Noticia tomada de LA CRÓNICA DEL PARQUE (España). Comentario propio.
EL YACIMIENTO DE CABEZO MARÍA CONFIRMA LA EXISTENCIA DE UN MONASTERIO BIZANTINO ÚNICO EN ESPAÑA
Las últimas excavaciones arqueológicas realizadas en el yacimiento de Cabezo María, en el municipio almeriense de Antas, han confirmado la existencia de un importante complejo monástico bizantino que estuvo habitado entre los siglos V y VIII. El hallazgo supone uno de los descubrimientos arqueológicos más relevantes de los últimos años en Andalucía y aporta nuevas claves sobre la expansión del cristianismo en la Península Ibérica durante la Antigüedad tardía.
La segunda campaña de excavaciones, desarrollada por especialistas del laboratorio de arqueología biocultural MEMOLab de la Universidad de Granada dirigidos por el profesor José María Martín Civantos y el arqueólogo Julio Miguel Román Punzón, ha permitido documentar nuevas estructuras que refuerzan la hipótesis planteada durante los trabajos iniciados en 2025. Los investigadores sostienen que el enclave no fue un simple asentamiento rural, sino una gran comunidad monástica con una notable influencia religiosa, económica y social en el sureste peninsular.
Entre los descubrimientos más destacados figura una monumental basílica de tres naves orientada hacia levante, considerada por los arqueólogos como uno de los templos cristianos más antiguos localizados al sur del río Ebro. Los trabajos han permitido alcanzar el nivel original del edificio, localizar los restos de las columnas que separaban las naves y descubrir una impresionante escalinata de acceso que conectaba el templo con el valle, lo que evidencia la relevancia simbólica y visual que tuvo este espacio religioso.
La campaña también ha sacado a la luz nuevas dependencias vinculadas a la vida cotidiana de la comunidad, entre ellas un gran refectorio conectado con zonas de almacenamiento y cocina ya identificadas en anteriores intervenciones. Además, se han documentado habitaciones excavadas en la roca volcánica del cerro y otros espacios que apuntan a la existencia de una amplia población monástica acompañada por personal de servicio y actividades auxiliares.
Los materiales recuperados durante las excavaciones revelan asimismo la intensa conexión del enclave con distintos territorios del Mediterráneo. Entre los restos hallados aparecen cerámicas de lujo procedentes de lugares como Egipto, Siria, Palestina, Líbano o Túnez, lo que sugiere que la comunidad mantenía importantes relaciones comerciales y desempeñaba un papel destacado en las rutas marítimas de la época.
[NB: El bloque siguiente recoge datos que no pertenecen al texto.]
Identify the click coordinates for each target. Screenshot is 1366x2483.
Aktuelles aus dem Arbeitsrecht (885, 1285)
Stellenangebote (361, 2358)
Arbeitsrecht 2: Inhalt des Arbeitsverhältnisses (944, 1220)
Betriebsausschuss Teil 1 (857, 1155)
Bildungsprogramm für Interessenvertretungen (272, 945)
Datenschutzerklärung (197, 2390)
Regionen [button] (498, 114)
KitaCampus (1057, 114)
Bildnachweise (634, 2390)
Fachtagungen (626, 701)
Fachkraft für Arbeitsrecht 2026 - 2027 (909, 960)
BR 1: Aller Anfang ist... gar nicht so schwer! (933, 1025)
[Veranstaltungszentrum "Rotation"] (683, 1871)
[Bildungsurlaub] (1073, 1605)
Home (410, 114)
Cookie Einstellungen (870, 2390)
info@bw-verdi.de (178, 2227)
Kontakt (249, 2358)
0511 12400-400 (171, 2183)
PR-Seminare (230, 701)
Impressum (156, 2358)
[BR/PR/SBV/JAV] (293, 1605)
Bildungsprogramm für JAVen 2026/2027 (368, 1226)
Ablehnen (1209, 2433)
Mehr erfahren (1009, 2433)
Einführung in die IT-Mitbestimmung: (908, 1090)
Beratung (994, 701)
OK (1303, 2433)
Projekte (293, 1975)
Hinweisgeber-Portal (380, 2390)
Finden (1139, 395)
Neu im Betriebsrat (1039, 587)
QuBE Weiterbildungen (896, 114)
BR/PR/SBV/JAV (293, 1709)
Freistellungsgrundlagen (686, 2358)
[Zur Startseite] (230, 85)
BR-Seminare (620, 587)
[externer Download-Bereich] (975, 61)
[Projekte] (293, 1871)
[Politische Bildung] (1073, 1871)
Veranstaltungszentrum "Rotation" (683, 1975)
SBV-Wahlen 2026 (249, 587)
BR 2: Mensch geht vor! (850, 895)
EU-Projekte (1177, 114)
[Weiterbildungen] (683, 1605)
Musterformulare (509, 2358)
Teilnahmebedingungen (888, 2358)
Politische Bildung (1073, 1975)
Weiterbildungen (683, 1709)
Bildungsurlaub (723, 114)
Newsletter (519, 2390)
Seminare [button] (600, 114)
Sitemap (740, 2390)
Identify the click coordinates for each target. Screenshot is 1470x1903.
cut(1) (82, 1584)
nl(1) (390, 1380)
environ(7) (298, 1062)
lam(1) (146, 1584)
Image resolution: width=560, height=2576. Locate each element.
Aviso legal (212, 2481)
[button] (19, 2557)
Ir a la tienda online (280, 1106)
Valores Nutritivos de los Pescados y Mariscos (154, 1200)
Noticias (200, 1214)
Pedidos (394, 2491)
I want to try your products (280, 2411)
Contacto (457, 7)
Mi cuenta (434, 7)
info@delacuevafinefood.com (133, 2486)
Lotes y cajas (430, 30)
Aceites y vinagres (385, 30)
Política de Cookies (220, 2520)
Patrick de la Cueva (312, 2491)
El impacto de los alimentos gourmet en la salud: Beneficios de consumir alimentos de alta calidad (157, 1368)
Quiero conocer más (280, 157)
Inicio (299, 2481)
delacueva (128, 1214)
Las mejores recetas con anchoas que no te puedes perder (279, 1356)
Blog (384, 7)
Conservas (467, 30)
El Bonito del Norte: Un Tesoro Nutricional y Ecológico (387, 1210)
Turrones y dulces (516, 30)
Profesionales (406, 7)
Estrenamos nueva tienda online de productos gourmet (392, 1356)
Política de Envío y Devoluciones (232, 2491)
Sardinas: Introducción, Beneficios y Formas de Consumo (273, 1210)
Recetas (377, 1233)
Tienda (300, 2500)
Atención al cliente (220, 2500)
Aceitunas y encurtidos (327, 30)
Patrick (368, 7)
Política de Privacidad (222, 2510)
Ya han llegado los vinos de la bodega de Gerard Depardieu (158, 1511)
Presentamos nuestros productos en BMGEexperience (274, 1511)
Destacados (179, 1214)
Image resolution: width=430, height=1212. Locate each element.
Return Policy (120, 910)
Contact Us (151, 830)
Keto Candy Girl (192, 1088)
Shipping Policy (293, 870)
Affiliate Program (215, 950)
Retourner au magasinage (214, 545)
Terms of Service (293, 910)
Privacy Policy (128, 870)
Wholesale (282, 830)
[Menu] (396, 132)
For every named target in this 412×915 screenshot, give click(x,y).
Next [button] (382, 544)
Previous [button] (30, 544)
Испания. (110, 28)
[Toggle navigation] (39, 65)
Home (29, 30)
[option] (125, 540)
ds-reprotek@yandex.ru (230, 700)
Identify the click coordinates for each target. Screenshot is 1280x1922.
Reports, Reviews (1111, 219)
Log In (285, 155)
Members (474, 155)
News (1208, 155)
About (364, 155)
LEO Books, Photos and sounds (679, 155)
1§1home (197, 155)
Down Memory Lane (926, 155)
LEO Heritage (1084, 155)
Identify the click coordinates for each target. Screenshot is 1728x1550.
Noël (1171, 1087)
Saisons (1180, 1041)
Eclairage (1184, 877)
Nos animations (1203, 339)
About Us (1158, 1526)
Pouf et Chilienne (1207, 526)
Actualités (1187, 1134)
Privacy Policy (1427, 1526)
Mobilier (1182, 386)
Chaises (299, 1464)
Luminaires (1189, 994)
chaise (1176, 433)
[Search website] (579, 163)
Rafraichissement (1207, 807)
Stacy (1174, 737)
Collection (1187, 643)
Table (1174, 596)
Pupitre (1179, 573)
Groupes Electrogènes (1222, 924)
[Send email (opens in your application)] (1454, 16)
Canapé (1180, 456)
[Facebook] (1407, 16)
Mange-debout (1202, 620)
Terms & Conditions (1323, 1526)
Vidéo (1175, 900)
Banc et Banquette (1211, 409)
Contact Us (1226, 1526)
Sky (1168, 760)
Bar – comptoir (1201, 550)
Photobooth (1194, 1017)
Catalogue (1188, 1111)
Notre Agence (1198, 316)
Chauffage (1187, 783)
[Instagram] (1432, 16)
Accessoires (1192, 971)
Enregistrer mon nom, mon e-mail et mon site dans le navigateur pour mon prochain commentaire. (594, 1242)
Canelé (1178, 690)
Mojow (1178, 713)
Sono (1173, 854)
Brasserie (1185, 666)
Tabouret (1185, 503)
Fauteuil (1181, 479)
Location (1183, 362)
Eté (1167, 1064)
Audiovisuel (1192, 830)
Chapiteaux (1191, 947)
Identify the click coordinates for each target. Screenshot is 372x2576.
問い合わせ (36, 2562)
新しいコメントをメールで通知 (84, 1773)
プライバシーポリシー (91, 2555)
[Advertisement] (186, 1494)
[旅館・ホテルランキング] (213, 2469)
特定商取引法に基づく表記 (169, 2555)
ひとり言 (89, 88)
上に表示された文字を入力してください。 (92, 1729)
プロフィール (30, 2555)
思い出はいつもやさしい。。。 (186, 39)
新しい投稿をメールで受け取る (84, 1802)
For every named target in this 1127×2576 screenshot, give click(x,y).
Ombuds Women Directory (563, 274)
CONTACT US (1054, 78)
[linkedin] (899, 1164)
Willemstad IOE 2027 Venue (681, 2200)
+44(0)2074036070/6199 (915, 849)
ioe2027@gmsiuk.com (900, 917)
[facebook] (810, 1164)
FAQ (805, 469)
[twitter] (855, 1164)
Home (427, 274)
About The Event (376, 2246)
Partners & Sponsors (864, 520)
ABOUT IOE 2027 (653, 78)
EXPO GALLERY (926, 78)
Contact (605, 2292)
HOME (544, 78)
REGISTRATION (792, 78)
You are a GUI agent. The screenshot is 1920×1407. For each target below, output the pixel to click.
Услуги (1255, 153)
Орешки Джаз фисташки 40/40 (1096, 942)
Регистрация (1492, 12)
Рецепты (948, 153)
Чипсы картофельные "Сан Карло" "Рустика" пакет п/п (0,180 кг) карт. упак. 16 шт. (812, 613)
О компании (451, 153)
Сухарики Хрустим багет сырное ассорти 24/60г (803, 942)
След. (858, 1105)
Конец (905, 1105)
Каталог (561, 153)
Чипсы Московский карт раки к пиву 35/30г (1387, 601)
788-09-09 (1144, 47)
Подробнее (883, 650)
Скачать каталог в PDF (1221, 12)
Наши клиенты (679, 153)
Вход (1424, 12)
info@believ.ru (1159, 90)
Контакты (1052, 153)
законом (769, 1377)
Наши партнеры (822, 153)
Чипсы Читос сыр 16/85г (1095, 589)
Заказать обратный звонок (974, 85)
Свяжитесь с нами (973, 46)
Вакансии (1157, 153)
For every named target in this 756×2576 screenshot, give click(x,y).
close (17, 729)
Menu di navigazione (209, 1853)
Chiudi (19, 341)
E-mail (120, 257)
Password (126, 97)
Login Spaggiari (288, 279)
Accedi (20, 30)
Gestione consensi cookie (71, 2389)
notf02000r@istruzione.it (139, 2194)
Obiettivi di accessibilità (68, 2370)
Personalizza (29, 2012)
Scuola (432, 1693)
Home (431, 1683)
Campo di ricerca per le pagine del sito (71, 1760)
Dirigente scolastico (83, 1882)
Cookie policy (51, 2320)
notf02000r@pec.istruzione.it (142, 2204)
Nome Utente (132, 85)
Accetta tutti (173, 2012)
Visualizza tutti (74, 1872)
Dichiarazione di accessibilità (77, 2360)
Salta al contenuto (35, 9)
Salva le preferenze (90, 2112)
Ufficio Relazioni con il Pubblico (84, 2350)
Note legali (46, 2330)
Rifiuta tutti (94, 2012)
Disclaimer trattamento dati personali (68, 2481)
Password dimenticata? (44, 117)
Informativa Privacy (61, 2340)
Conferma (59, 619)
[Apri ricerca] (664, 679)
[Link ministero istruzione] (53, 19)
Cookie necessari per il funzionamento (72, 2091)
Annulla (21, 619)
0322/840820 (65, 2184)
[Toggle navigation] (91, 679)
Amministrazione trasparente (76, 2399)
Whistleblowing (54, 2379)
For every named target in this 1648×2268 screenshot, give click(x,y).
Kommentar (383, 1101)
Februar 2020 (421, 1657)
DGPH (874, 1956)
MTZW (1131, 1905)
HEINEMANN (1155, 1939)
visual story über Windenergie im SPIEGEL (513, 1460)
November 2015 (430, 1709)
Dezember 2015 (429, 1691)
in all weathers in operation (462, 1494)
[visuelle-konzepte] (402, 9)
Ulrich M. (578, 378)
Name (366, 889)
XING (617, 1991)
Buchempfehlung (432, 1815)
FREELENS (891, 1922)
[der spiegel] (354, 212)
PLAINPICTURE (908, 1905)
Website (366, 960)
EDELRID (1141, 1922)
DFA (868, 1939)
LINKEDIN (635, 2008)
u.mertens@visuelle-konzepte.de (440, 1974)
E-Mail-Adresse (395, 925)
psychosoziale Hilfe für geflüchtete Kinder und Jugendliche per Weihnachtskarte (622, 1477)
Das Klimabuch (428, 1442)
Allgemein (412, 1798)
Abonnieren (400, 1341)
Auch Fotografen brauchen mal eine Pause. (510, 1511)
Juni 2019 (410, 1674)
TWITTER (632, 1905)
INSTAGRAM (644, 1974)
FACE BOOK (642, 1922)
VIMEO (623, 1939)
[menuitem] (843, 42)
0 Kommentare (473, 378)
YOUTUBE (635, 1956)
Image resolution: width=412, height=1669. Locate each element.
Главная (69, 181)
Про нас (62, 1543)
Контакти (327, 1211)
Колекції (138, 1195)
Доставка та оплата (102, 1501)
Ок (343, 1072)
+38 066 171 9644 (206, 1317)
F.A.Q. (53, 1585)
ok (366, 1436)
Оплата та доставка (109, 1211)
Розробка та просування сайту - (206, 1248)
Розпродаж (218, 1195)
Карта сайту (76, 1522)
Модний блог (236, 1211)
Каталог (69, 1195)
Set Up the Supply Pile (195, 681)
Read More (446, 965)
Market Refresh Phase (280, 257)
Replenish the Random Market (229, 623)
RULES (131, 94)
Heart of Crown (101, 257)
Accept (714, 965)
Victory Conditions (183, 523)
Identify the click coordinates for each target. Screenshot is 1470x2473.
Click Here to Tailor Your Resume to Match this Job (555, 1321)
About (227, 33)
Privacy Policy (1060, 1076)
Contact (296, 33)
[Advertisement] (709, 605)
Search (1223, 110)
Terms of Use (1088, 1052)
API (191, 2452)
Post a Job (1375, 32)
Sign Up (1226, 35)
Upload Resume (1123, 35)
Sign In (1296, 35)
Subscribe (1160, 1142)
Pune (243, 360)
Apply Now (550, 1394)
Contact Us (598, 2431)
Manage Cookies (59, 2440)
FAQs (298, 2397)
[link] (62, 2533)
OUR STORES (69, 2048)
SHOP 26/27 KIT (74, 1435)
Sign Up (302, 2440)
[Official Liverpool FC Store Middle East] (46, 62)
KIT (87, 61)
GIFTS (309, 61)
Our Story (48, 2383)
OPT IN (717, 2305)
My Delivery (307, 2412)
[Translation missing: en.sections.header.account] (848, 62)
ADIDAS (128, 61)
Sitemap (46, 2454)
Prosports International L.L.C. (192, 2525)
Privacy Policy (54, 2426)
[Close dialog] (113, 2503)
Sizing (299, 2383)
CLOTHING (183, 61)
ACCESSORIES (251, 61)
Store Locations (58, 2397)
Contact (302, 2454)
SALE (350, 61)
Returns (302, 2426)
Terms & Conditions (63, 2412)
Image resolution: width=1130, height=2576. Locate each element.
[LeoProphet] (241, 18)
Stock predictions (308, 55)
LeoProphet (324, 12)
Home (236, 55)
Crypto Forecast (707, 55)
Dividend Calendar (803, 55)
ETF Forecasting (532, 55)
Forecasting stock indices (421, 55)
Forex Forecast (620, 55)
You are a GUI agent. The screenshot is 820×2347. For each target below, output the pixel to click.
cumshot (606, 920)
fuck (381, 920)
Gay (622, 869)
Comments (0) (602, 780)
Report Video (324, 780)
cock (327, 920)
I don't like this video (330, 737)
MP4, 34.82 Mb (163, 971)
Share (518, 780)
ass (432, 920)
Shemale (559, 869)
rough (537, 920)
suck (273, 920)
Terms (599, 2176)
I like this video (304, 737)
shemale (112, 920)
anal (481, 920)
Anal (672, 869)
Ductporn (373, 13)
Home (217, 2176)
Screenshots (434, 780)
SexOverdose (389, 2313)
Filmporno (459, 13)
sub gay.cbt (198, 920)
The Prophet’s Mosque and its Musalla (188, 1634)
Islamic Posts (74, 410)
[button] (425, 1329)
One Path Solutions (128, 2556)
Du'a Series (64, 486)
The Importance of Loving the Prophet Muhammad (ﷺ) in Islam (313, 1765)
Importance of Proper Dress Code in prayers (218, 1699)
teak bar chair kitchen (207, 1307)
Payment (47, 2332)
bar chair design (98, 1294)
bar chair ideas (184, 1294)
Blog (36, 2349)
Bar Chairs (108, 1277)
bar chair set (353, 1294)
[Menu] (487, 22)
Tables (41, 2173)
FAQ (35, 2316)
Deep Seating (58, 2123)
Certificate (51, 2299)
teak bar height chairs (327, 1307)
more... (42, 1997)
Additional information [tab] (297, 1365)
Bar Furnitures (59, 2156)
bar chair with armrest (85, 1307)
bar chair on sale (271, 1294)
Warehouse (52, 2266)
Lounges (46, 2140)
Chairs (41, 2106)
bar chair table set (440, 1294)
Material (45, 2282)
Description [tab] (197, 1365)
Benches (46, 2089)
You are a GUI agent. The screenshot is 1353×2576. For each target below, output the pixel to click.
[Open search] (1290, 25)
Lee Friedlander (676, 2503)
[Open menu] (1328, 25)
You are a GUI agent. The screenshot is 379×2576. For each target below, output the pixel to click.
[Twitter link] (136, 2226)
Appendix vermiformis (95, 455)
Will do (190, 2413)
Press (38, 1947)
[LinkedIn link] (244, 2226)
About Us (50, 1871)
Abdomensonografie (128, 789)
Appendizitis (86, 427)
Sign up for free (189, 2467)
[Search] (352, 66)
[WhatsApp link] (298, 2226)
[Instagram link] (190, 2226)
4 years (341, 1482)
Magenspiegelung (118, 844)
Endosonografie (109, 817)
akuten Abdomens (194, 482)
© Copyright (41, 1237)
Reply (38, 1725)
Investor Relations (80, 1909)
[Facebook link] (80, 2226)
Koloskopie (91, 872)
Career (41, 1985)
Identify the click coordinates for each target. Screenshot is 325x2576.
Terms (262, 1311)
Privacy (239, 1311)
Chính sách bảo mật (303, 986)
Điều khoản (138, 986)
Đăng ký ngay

Para los responsables del proyecto, las dimensiones del conjunto y la riqueza de los hallazgos permiten plantear que Cabezo María pudo constituir uno de los principales centros de difusión del cristianismo católico durante el periodo bizantino, en una etapa histórica marcada por la presencia visigoda y los conflictos doctrinales existentes en Hispania.
Más allá de su relevancia científica, el descubrimiento abre nuevas oportunidades para la puesta en valor del patrimonio histórico de Antas. El objetivo de los investigadores pasa ahora por consolidar las estructuras descubiertas, avanzar en la musealización del yacimiento y convertir el enclave en un referente cultural y turístico para la provincia de Almería.
El hallazgo de Cabezo María contribuye además a arrojar luz sobre un periodo poco conocido de la historia del sureste peninsular, situado entre el final del mundo romano y la llegada de la cultura islámica, y refuerza la importancia de Almería como territorio clave en las conexiones entre la Península Ibérica y el Mediterráneo oriental durante la época bizantina.
COMENTARIO: El Levante español y las Baleares, así como las actuales Córdoba, Sevilla y Granada y la portuguesa ciudad de Portimão formaron parte de la Provincia de Spania (Província Spániæ/Επαρχία της Σπανίας), la parte más occidental del Imperio Romano oriental (la denominación “Imperio Bizantino” es muy posterior), que había sido conquistada por el emperador Justiniano (reinó entre el 527 y el 565) al Reino visigodo como parte de su campaña “Recuperátio Impérii”, pero con las campañas de reyes como Leovigildo y Recaredo, la provincia empezó a perder terreno hasta ser recuperada por Suintila en el 624 (si bien hubo una campaña del emperador Leoncio que fue rechazada por el conde Teodomiro, no se conoce la fecha en que aconteció –entre el 697 y 698, o hasta tan tarde como el 702–, y los historiadores consideran que fue un episodio ligado más a las guerras contra los árabes y bereberes que a recuperar la provincia perdida).